Starting at the line with "Given: Click the Client_type value W", return every line through the final one of the data, word for word. Pictures stay out.

**** EXCERPTED DATA ****

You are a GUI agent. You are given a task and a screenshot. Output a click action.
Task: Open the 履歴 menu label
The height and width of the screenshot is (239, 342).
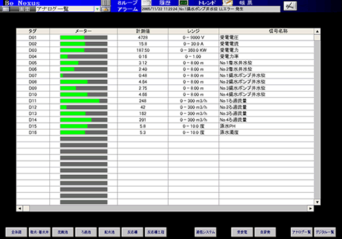coord(165,3)
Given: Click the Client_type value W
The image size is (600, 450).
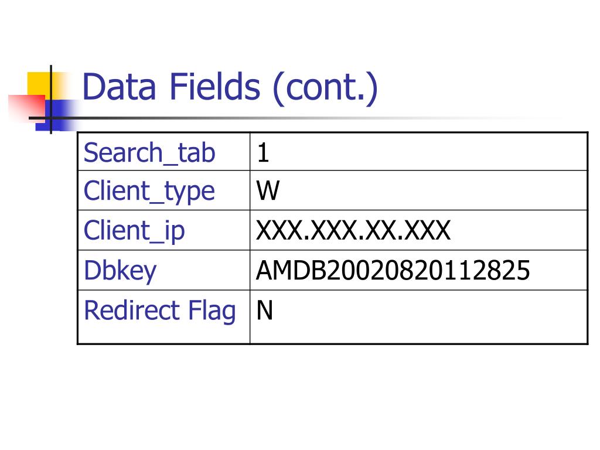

****

## EXERCISE ANSWER
Given: Click the Client_type value W
The image size is (600, 450).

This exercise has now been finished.